**Objectif 1**
Recopiez mot pour mot le passage du texte sur le gaz qui va de « Le gaz, l’énergie » jusqu'à « problématiques énergétiques ? ».
**Objectif 2**
Selon le texte sur le gaz, pourquoi est-il difficile de savoir qui croire ? Répondez en une à trois phrases.
**Objectif 3**
Prolongez le texte sur le gaz à la suite de sa dernière ligne.

**Texte présenté**
◇ ◇ ◇
Le gaz, l’énergie fossile la plus propre et « en même temps » une des plus politisées en Europe
Dans un monde où la communication de très court terme domine et où les « fake news » sont autant diffusées que les autres nouvelles, qui croire ? Faut-il regarder Fox News ou Russia Today pour comprendre les problématiques énergétiques ?
Dans un monde où la transition énergétique est un terme très souvent utilisé mais avec des idées différentes et des arrière-pensées divergentes selon ses auteurs, la question essentielle n’est pas quelles énergies nous utiliserons en 2100 mais la vitesse de ce changement et son impact sur les sociétés énergétiques.
Mix énergétique : quelle place pour le gaz ?
◇ ◇ ◇
**Données fournies**
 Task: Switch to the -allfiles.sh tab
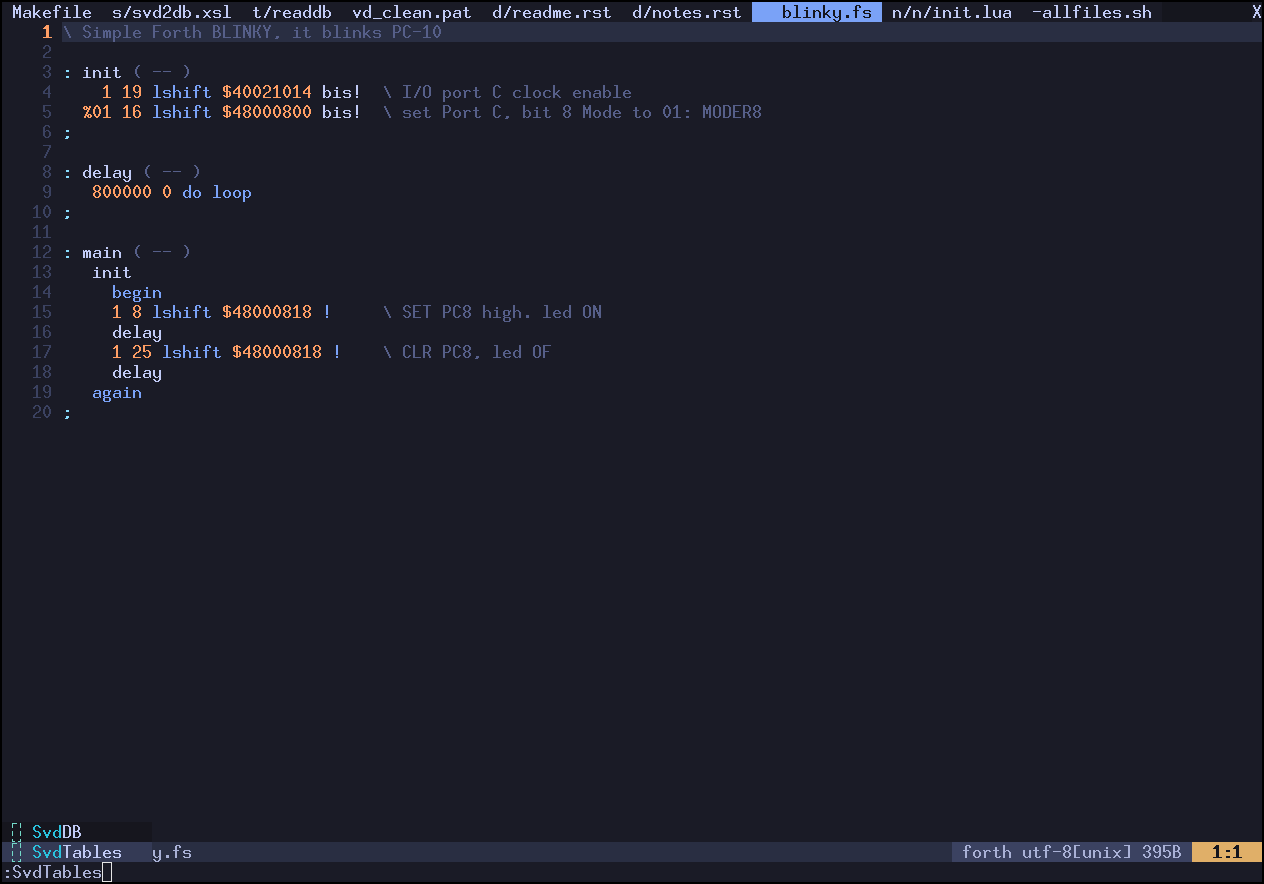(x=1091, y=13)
◇ ◇ ◇
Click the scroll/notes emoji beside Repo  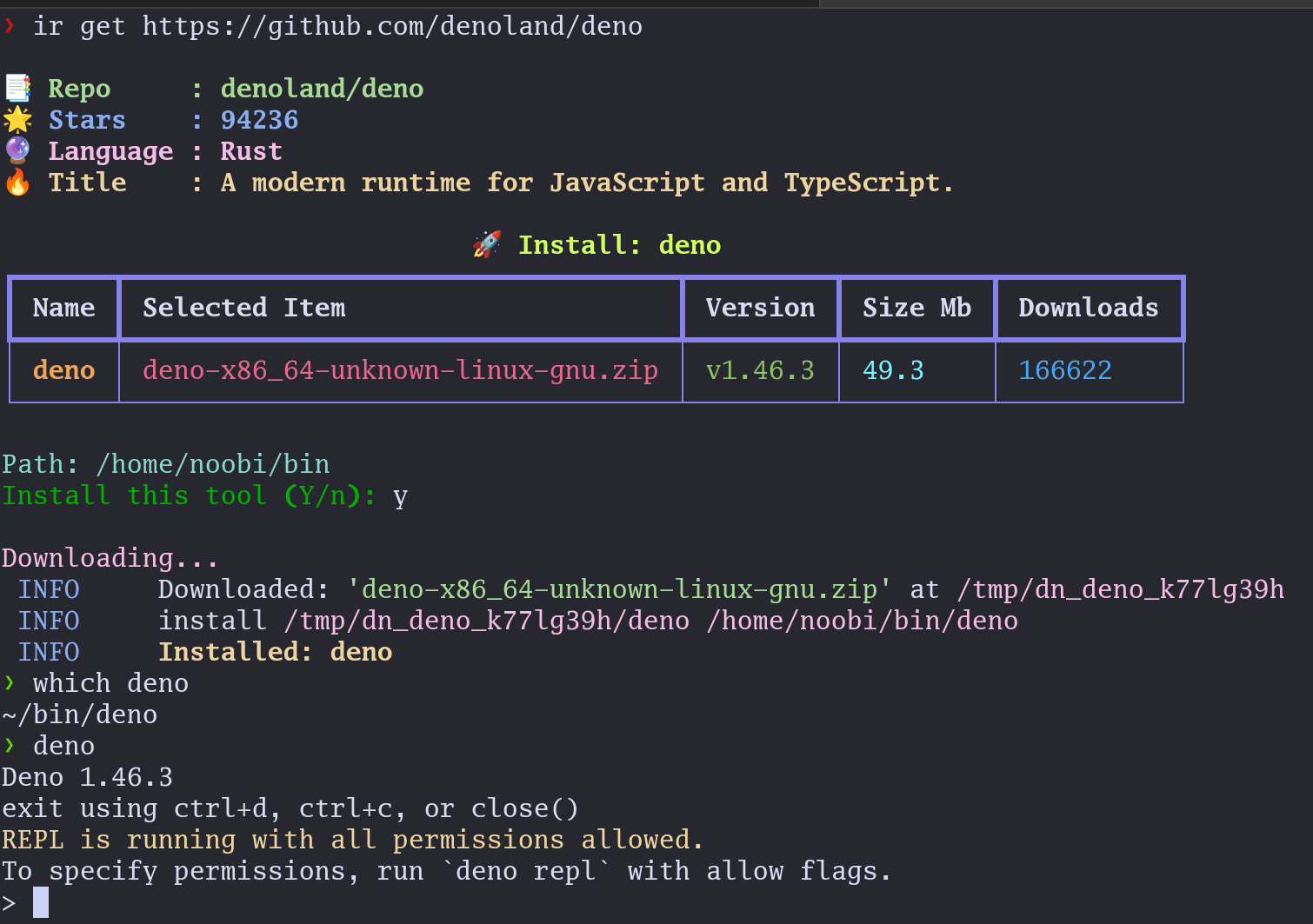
◇ ◇ ◇
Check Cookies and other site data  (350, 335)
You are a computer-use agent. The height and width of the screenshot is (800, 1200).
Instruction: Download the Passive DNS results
◇ ◇ ◇
**Réponse 1**
Le gaz, l’énergie fossile la plus propre et « en même temps » une des plus politisées en Europe
Dans un monde où la communication de très court terme domine et où les « fake news » sont autant diffusées que les autres nouvelles, qui croire ? Faut-il regarder Fox News ou Russia Today pour comprendre les problématiques énergétiques ?

**Réponse 2**
Parce que la communication de très court terme domine et que les « fake news » sont autant diffusées que les autres nouvelles.

**Réponse 3**
Dans un monde qui se fragmente et se globalise « en même temps », il est intéressant de faire le point sur le gaz, la plus propre des énergies fossiles. Face à l’or noir dont tout le monde prévoit le déclin à plus ou moins long terme et à une énergie nucléaire touchée par la malédiction des coûts croissants, quelle place pour le gaz dans notre futur mix énergétique ?
À un moment où Engie se désengage du gaz tandis que Total et Shell s’y renforcent, il est intéressant d’analyser la stratégie du plus gros producteur mondial, le russe Gazprom.
Dans un monde incertain où même les frontières peuvent être redessinées, l’Europe doit-elle se rapprocher davantage de son voisin russe pour son approvisionnement énergétique ou, au contraire, opter pour l’option nouvelle proposée par son allié américain ? Quels impacts géopolitiques ? Quelles conséquences pour les prix de l’énergie et la compétitivité de notre économie ?
Dans une Europe divisée sur l’attitude à adopter face à la Russie, seule la combinaison de la compréhension des enjeux géopolitiques et économiques permet de comprendre la position russe qui doit refléter les volontés souveraines d’un état producteur et les capacités financières d’une compagnie cotée en bourse.
Quelle stratégie adopter à court terme ?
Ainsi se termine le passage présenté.